Confronting obsessions is not an easy task for all. The immediate thoughts that would come up in most people’s mind are ‘ I should consult a psychiatrist or ‘ I must go to a Therapist near me’. If you want tips to find one, read more about it here.
But have we ever thought how we can deal with the problem ourselves? Undoubtedly psychotherapies like CBT (Cognitive Behavior Therapy) yield solutions for any anxiety disorder, but knowing how to manage the problem ourselves ensures it. This article is about some of the simple strategies that we can do to help ourselves out of the Obsessions and Compulsions.
Examples of Obsession
There are different types of obsessions that affect people of all ages. These obsessions lead to compulsive habits and start interfering with the normal functioning of the individual. Some of them are :
- Hand washing – Whereby the individual has a continuous thought of touching dirt and washes hands to undo this feeling. This can become so severe and uncontrollable that he/she might stop touching things at all.
- Checking – Where the person keeps on checking his/her doors, cupboards, etc whether they are locked.
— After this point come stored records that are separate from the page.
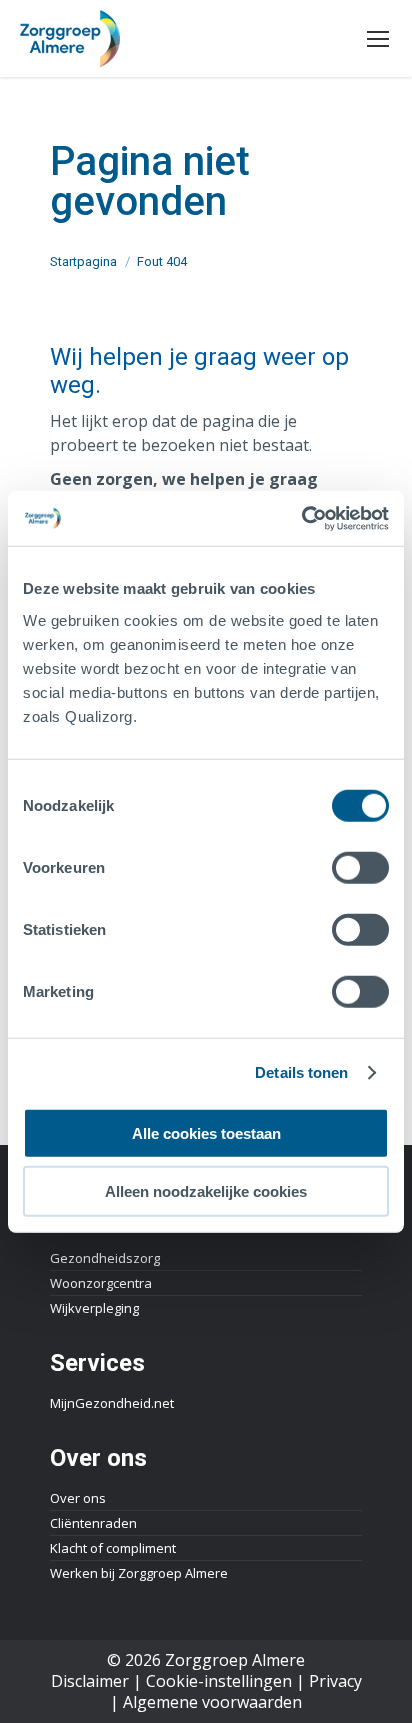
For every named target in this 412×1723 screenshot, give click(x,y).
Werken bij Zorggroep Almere (139, 1573)
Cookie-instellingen (219, 1681)
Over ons (78, 1498)
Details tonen (301, 1072)
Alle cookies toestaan (206, 1132)
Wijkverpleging (94, 1308)
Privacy (335, 1681)
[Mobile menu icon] (378, 39)
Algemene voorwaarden (212, 1702)
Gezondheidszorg (105, 1258)
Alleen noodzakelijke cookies (206, 1191)
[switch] (360, 867)
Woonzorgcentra (101, 1283)
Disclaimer (90, 1681)
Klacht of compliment (113, 1548)
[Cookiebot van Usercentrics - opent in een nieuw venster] (301, 518)
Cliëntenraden (93, 1523)
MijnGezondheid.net (112, 1403)
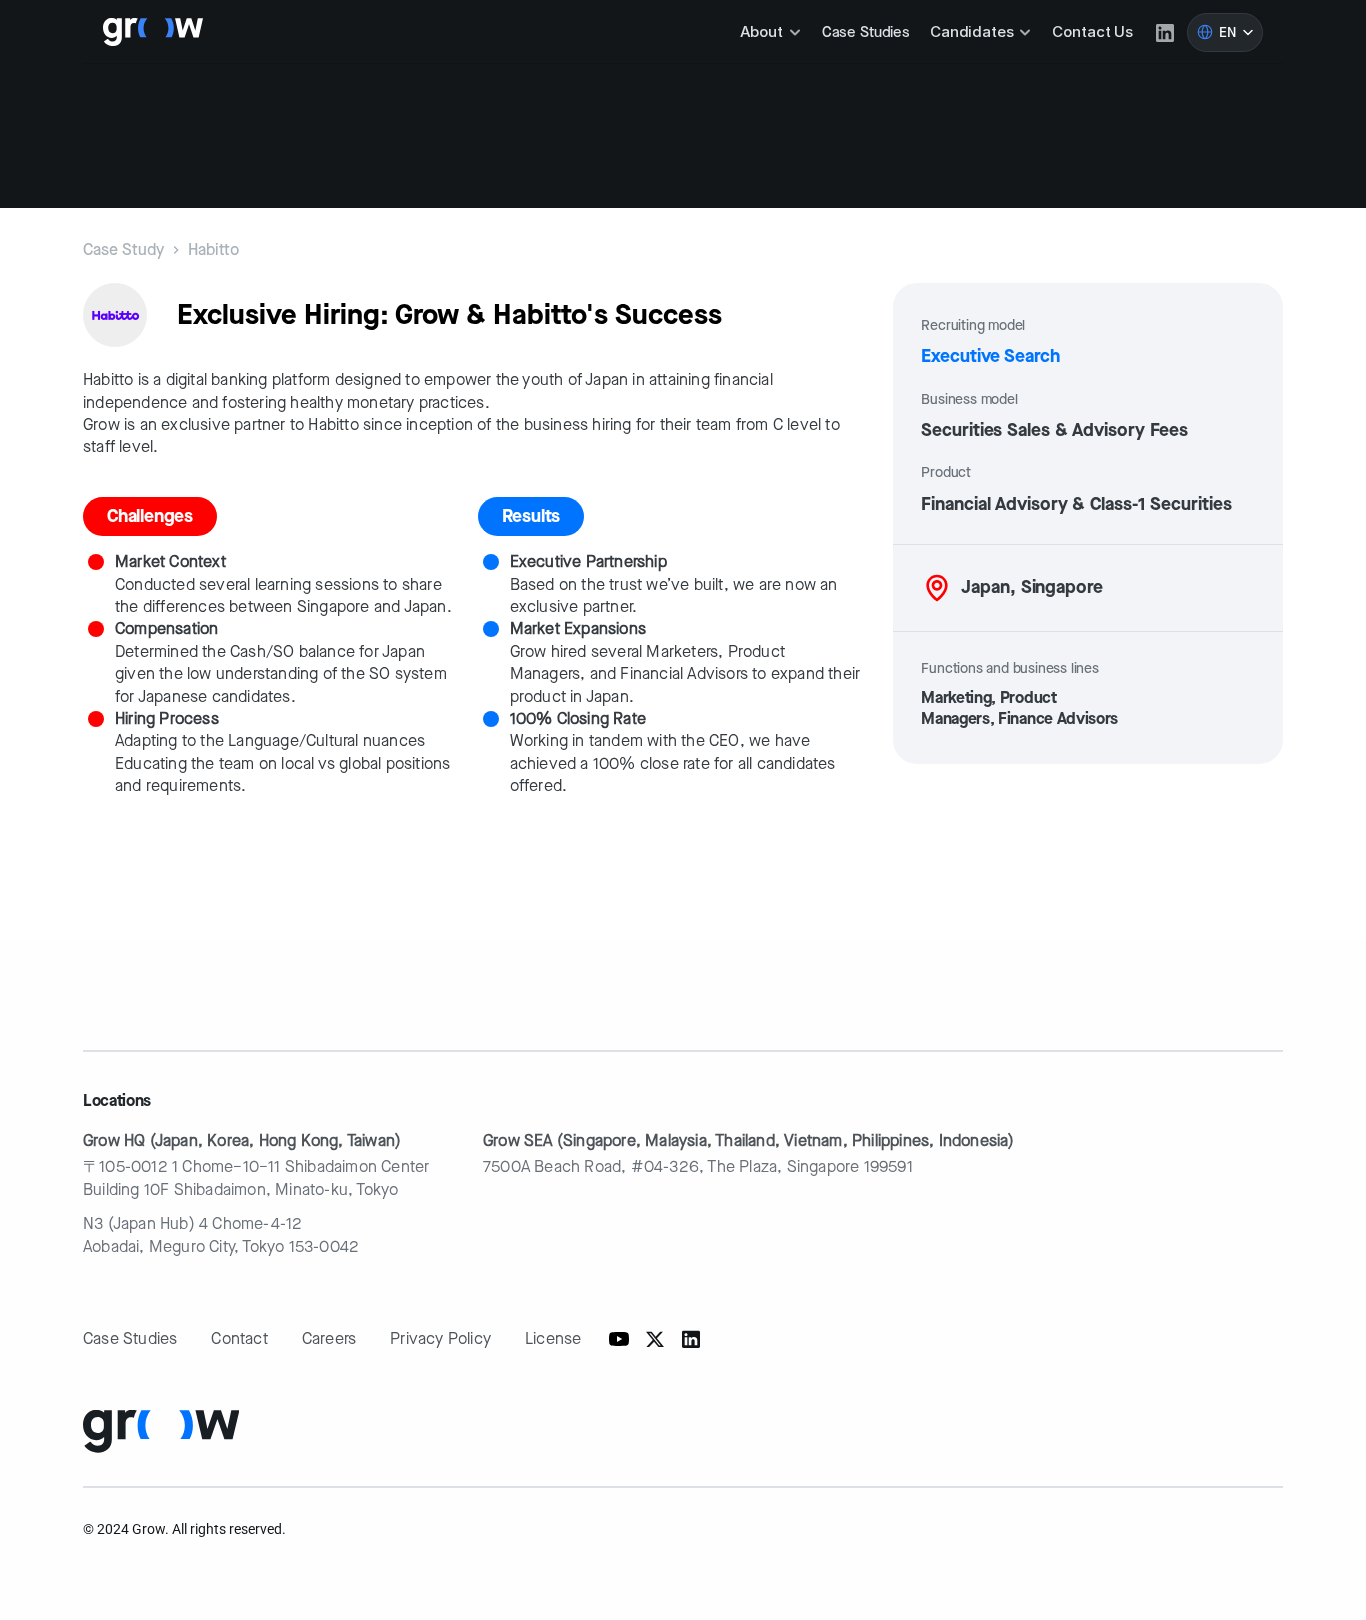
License (553, 1338)
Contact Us (1092, 31)
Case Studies (866, 32)
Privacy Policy (440, 1338)
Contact (239, 1338)
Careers (329, 1338)
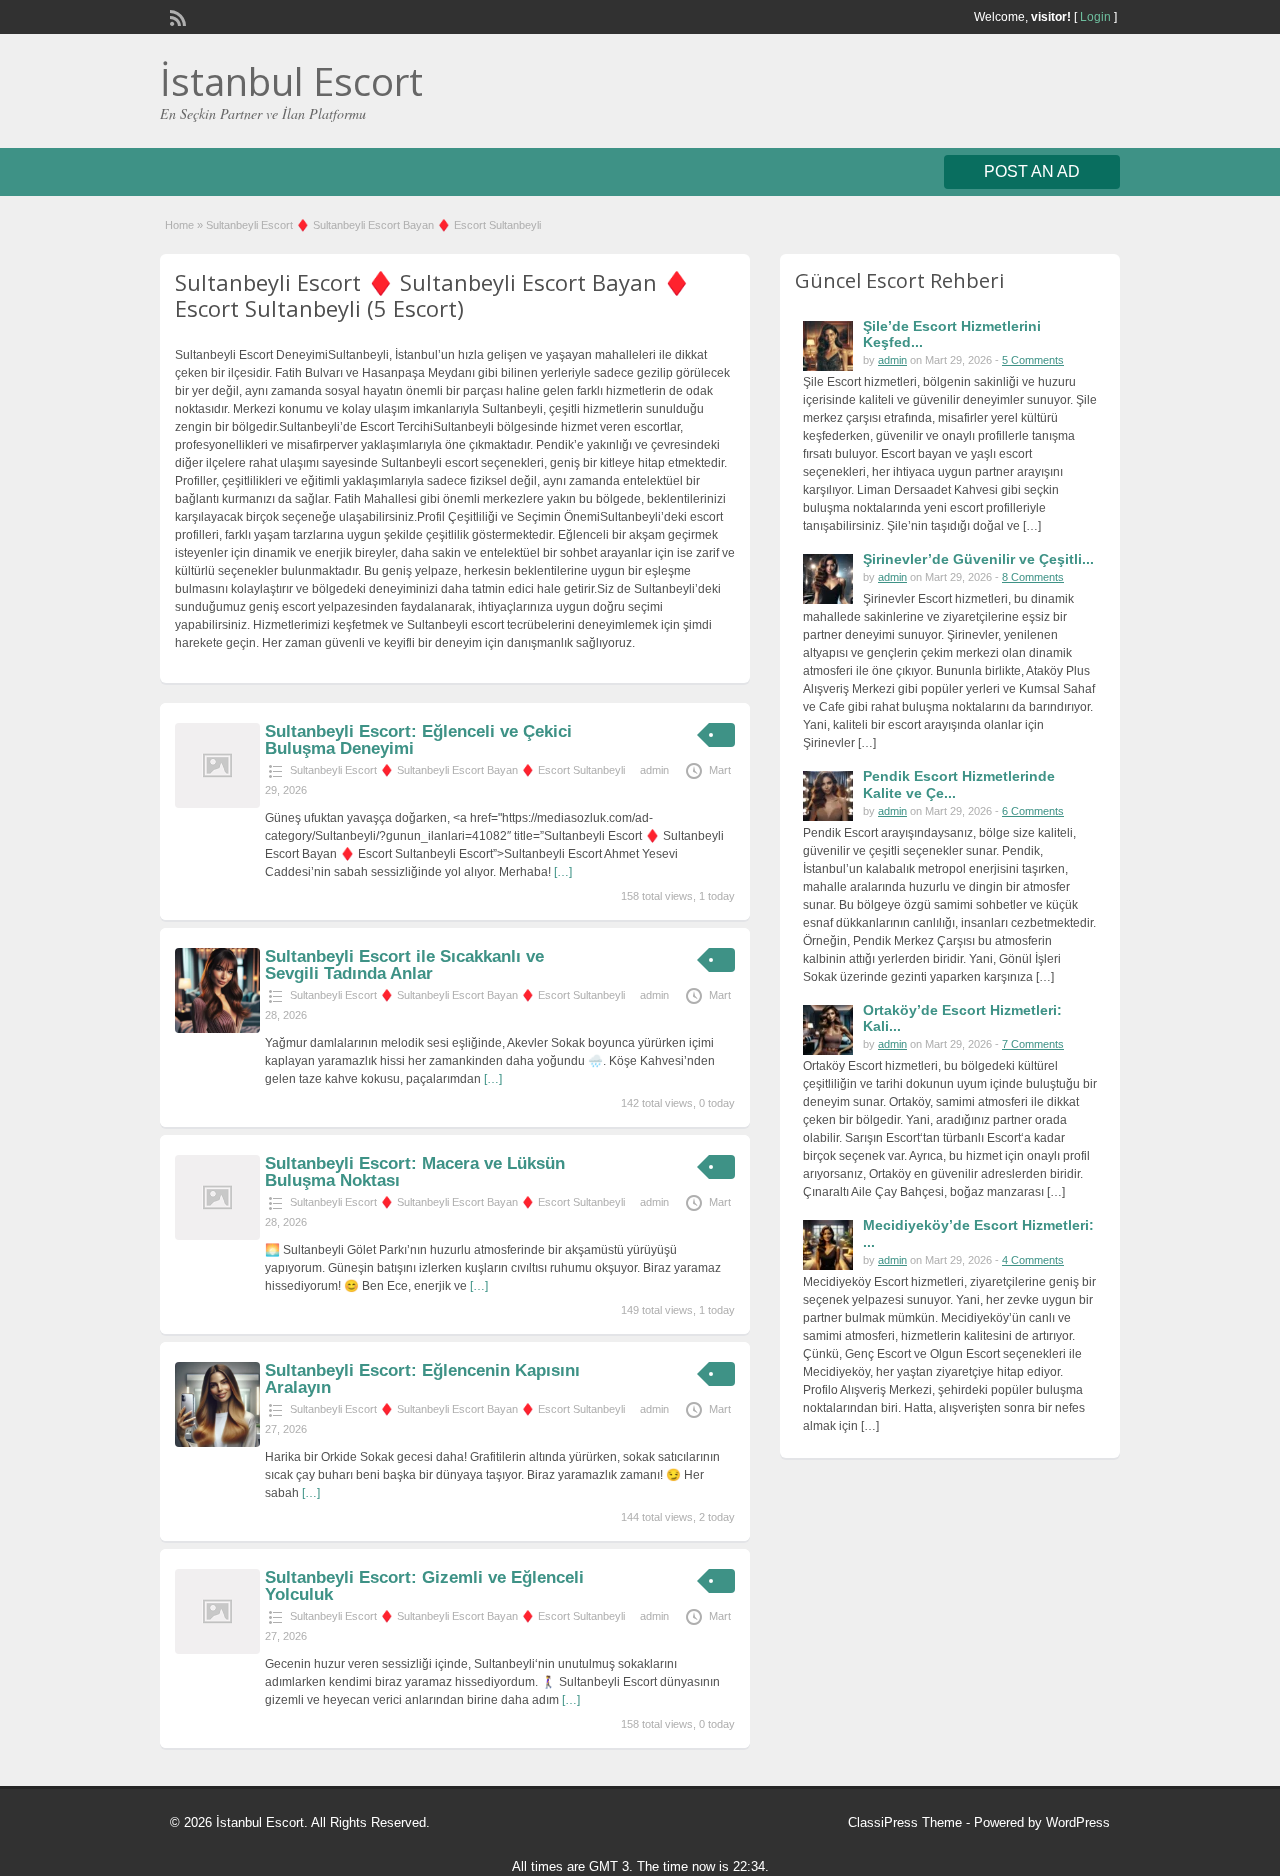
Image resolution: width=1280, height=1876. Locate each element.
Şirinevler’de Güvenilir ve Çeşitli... (978, 559)
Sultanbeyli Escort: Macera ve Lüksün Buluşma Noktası (415, 1172)
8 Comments (1033, 577)
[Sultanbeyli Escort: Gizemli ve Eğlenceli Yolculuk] (217, 1650)
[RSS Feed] (176, 16)
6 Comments (1033, 811)
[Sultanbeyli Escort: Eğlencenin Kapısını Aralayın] (217, 1443)
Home (179, 225)
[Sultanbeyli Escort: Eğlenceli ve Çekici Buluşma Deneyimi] (217, 804)
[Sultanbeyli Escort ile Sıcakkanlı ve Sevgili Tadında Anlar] (217, 1029)
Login (1095, 17)
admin (654, 770)
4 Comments (1033, 1260)
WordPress (1078, 1822)
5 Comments (1033, 360)
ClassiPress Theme (905, 1822)
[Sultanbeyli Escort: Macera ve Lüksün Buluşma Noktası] (217, 1236)
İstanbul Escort (291, 81)
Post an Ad (1032, 171)
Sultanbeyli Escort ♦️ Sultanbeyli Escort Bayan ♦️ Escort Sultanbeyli (457, 770)
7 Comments (1033, 1044)
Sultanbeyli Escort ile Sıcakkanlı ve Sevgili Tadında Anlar (404, 965)
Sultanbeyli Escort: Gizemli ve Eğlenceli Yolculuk (424, 1586)
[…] (563, 872)
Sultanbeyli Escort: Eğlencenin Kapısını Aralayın (422, 1379)
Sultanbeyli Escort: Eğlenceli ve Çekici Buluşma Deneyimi (418, 740)
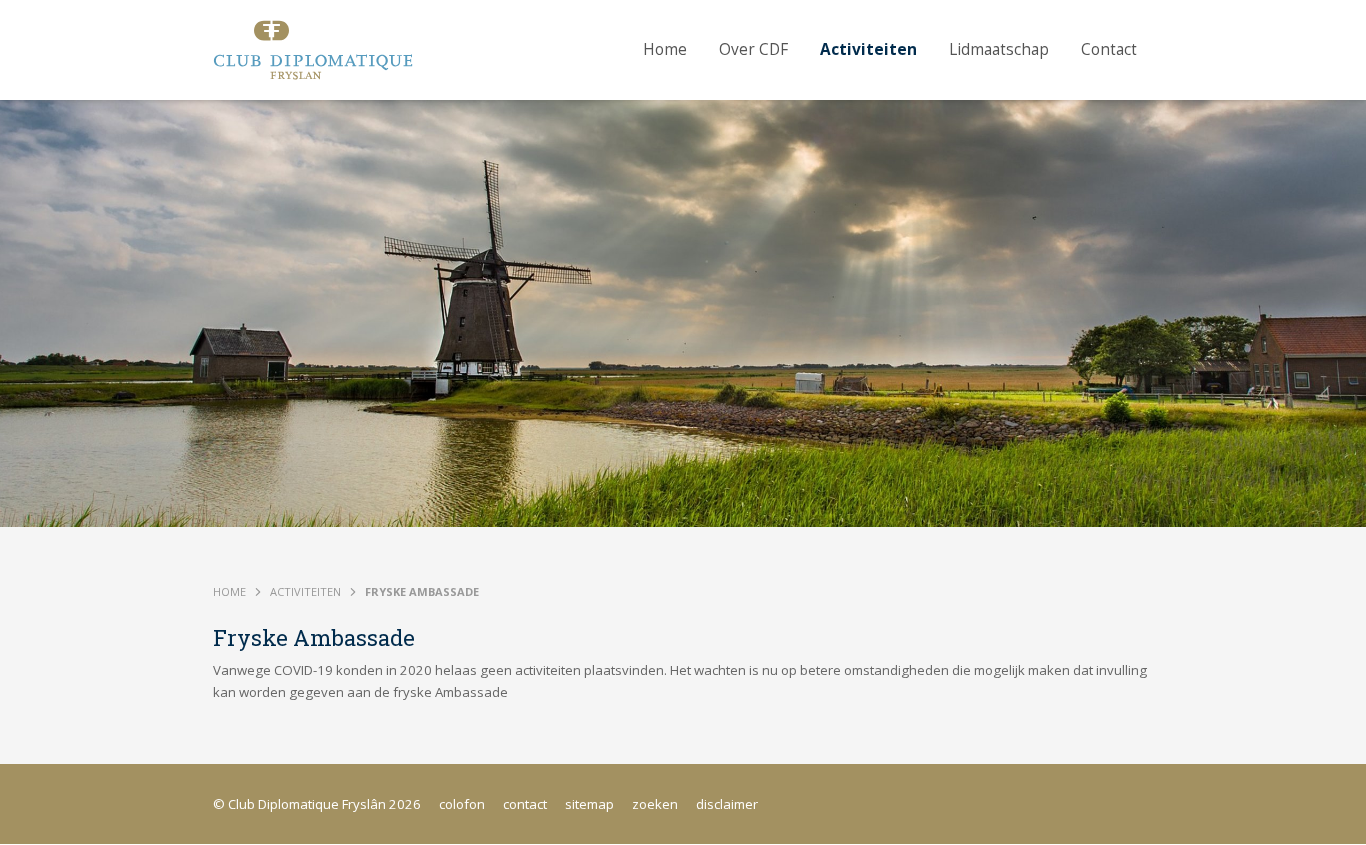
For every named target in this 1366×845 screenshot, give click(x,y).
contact (525, 804)
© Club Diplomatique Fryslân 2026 (317, 804)
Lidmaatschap (999, 49)
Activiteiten (868, 49)
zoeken (655, 804)
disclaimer (727, 804)
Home (665, 49)
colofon (462, 804)
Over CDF (753, 49)
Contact (1109, 49)
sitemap (589, 804)
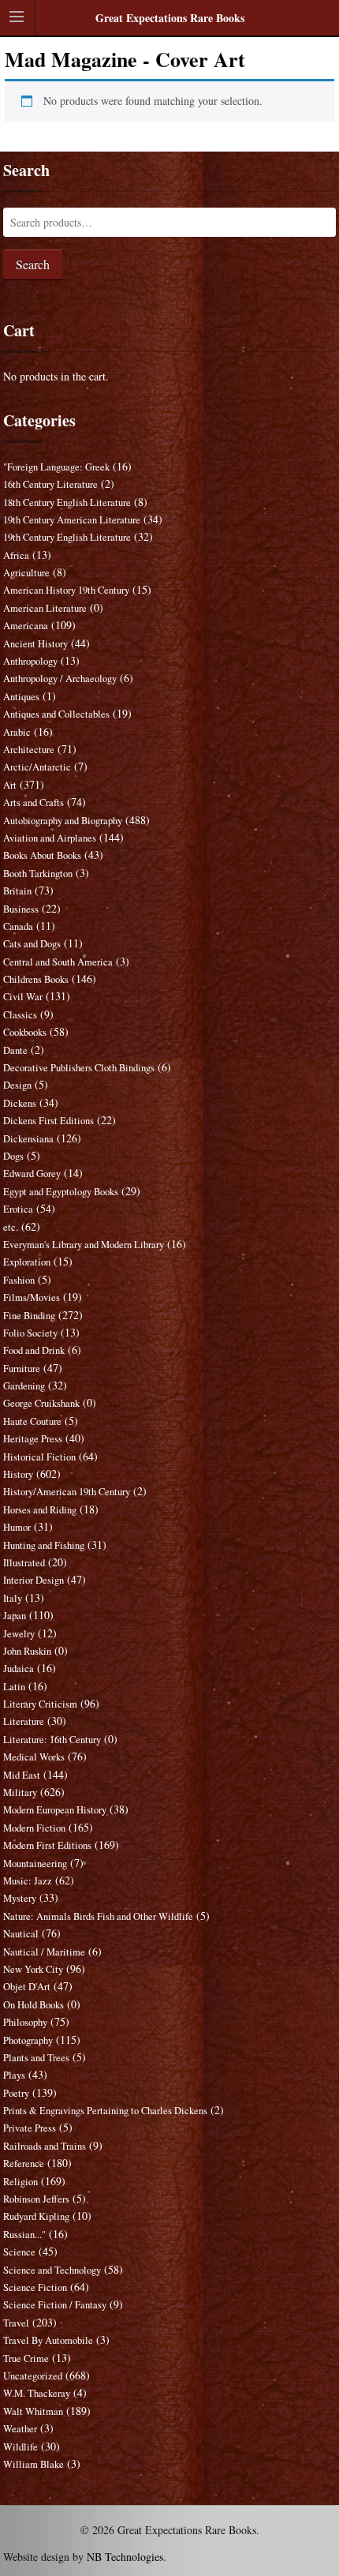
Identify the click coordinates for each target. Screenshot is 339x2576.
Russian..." (24, 2234)
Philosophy (25, 2022)
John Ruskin (27, 1651)
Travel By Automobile (48, 2340)
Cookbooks (25, 1032)
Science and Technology (52, 2270)
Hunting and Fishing (43, 1545)
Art (10, 785)
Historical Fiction (39, 1457)
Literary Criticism (40, 1704)
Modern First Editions (47, 1845)
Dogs (13, 1156)
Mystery (19, 1898)
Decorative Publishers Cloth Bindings (79, 1067)
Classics (20, 1015)
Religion (20, 2181)
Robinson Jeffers (36, 2199)
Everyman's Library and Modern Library (83, 1244)
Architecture (28, 749)
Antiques (21, 696)
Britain (17, 891)
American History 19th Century (66, 590)
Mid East (21, 1775)
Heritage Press (32, 1438)
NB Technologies (125, 2556)
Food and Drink (34, 1350)
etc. (10, 1227)
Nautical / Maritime (44, 1952)
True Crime (26, 2358)
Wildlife (20, 2447)
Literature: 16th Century (52, 1739)
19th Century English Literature (67, 537)
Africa (16, 555)
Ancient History (35, 644)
He/she stays unreasonably preoccupied with the order of things and feels uncomfortable if things are removed from their places.
- Sorcerous thoughts and undoing rituals – This involves having thoughts of a loved one being harmed or some other unpleasant thought and follows neutralizing the thoughts with good ones.
- Recurrent thoughts of self-harm – This involves a person having violent and harmful thoughts of harming himself or others and results in following a variety of complex avoidance and reassurance rituals.
The 5 best ways of managing OCD alone
- Notice your thoughts – begin with taking a note of the situations where the symptoms occur (images or impulses that come in your mind) and understand it. Having a track of thoughts helps to gain control over them.
- Pay attention to your actions – Obsessive thoughts can be controlled till they manifest themselves through actions. Be vigilant to your actions. The moment you feel you are doing something to neutralize the obsessions, check yourself before it is too late.
- Be Mindful – Obsessions get the mind so preoccupied that people become inattentive to the other things happening around. Be mindful about yourself and the environment – that itself does a lot in reducing the intrusive thoughts.
- Rate your problems – This technique is more often used in Cognitive Behavior Therapy, but it can be easily applied on self. The only thing to do is making a list of all the inappropriate thoughts that are running through the mind and rating them according to their severity. Once the numbers are before you, gaining insight becomes easy.
- Try to resist the compulsive acts – Choose one compulsion and try resisting it. For example, as soon as you wonder whether you have locked the door, try recalling instead of checking. Once you feel that you have gained success in stopping it, then go on one by one till the habits fade away.
Always keep in mind that obsessions and compulsions get stronger the more we give way to them. Mental health professionals believe that “the goal of any good treatment is to teach you to become your own therapist.”
So before you seek for professional guidance, it is worth giving the aforesaid self-management skills a try to fight OCD.